At the Indian breakfast proper, all sorts of viands are consumed; from the curried prawns and Europe provisions (which arrive in an hermetically sealed condition per s.s. Nomattawot), to the rooster who heralds your arrival at the dak bungalow, with much crowing, and who within half an hour of your advent has been successively chased into a corner, beheaded, plucked, and served up for your refection in a scorched state. I have breakfasted off such assorted food as curried locusts, boiled leg of mutton, fried snipe, Europe sausages, Iron ishtoo (Irish stew), vilolif (veal olives, and more correctly a dinner dish), kidney toast—chopped sheep’s kidneys, highly seasoned with pepper, lime-juice, and Worcester sauce, very appetising—parrot pie, eggs and bacon, omelette (which might also have been used to patch ammunition boots with), sardines, fried fish (mind the bones of the Asiatic fish), bifishtake (beef steak), goat chops, curries of all sorts, hashed venison, and roast peafowl, ditto quail, ditto pretty nearly everything that flies, cold buffalo hump, grilled sheep’s tail (a bit bilious), hermetically-sealed herring, turtle fins, Guava jelly, preserved mango, home-made cake, and many other things which have escaped memory. I am coming to the “curry” part of the entertainment later on in the volume, but may remark that it is preferable when eaten in the middle of the day. My own experience was that few people touched curry when served in its normal place at dinner—as a course of itself—just before the sweets.

“Breakfast with my tutor!” What happy memories of boyhood do not the words conjure up, of the usually stern, unbending preceptor pouring out the coffee, and helping the sausages and mashed potatoes—we always had what is now known as “saus and mash” at my tutor’s—and the fatherly air with which he would remind the juvenile glutton, who had seated himself just opposite the apricot jam, and was improving the occasion, that eleven o’clock school would be in full swing in half an hour, and that the brain (and, by process of reasoning, the stomach) could not be in too good working-order for the fervid young student of Herodotus. The ordinary breakfast of the “lower boy” at Eton used to be of a very uncertain pattern. Indeed, what with “fagging,” the preparation of his lord-and-master’s breakfast, the preparation of “pupil-room” work, and agile and acute scouts ever on the alert to pilfer his roll and pat of butter, that boy was lucky if he got any breakfast at all. If he possessed capital, or credit, he might certainly stave off starvation at “Brown’s,” with buttered buns and pickled salmon; or at “Webber’s,” or “the Wall,” with three-cornered jam tarts, or a “strawberry mess”; but Smith minor, and Jones minimus as often as not, went breakfastless to second school.

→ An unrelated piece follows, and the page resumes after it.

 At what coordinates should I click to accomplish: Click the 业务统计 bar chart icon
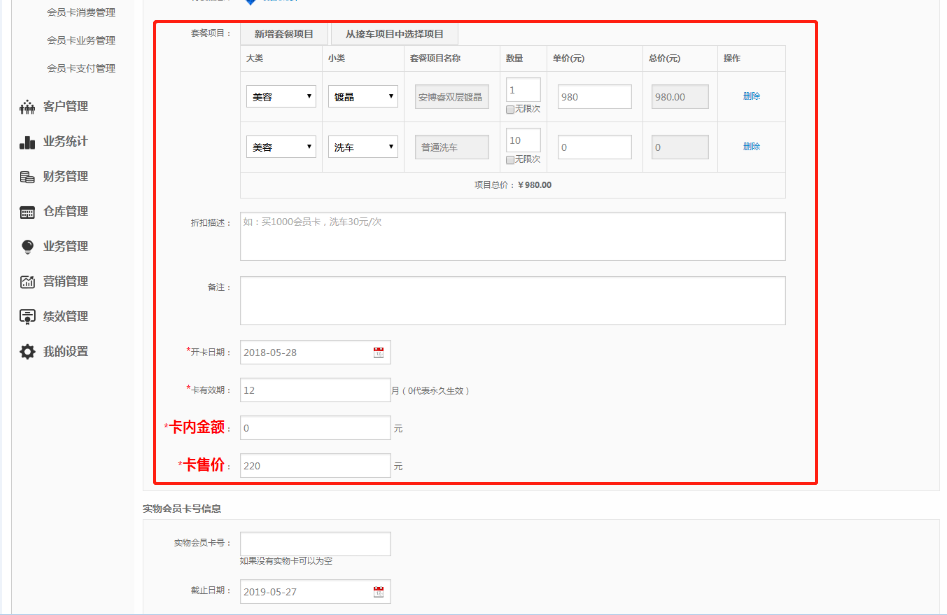pos(28,142)
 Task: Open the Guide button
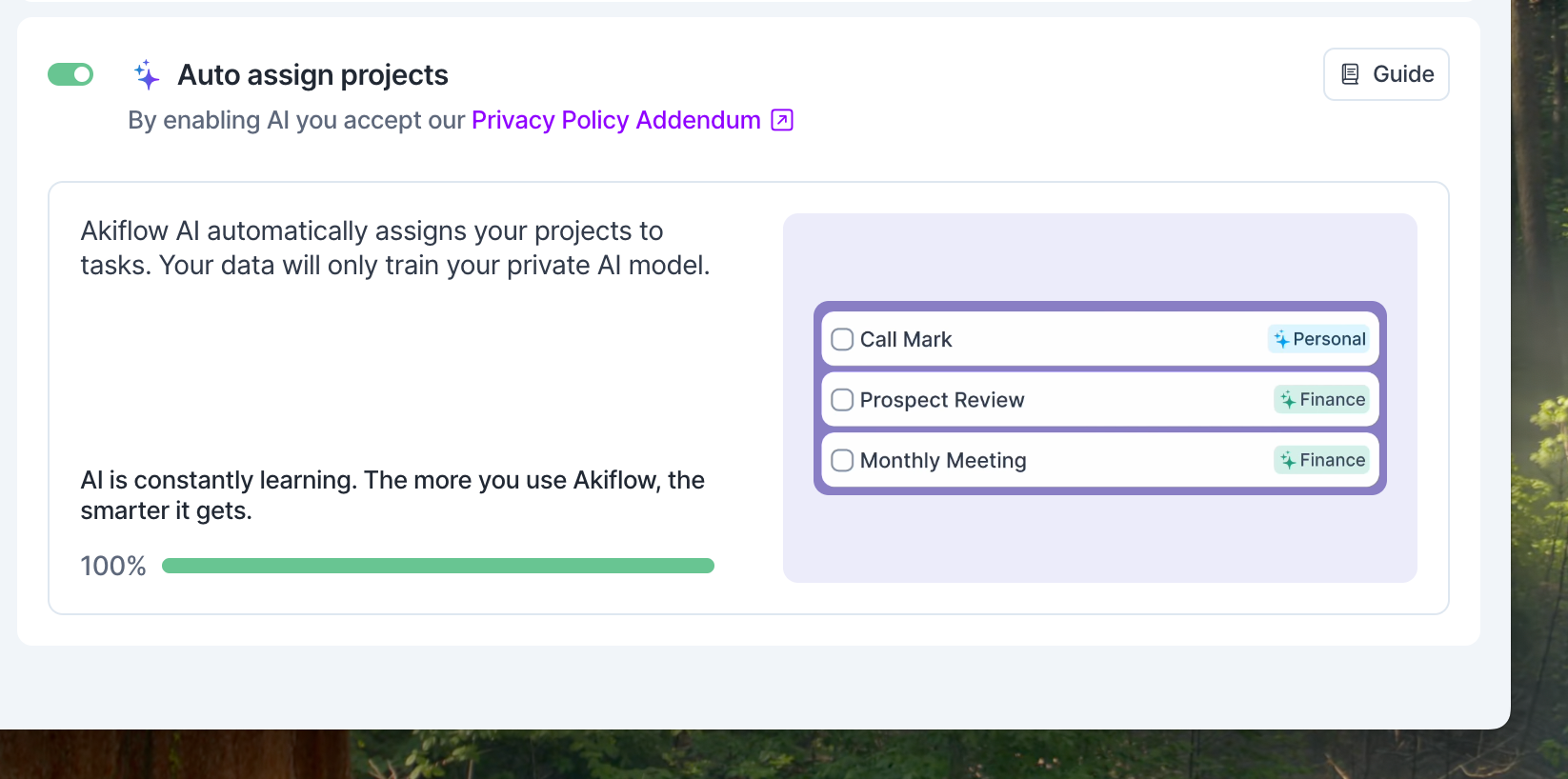pyautogui.click(x=1386, y=74)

At the University, breakfast with “the Head” or any other “Don” was a rather solemn function. The table well and plentifully laid, and the host hospitality itself, but occasionally, nay, frequently, occupied with other thoughts. A departed friend used to tell a story of a breakfast of this description. He was shaken warmly by the hand by his host, who afterwards lapsed into silence. My friend, to “force the running,” ventured on the observation—

“It’s a remarkably fine morning, sir, is it not?”

No reply came. In fact, the great man’s thoughts were so preoccupied with Greek roots, and other defunct horrors, that he spoke not a word during breakfast. But when, an hour or so afterwards, the time came for his guest to take leave, the “Head” shook him by the hand warmly once more, and remarked abstractedly—

“D’you know, Mr. Johnson, I don’t think that was a particularly original remark of yours?”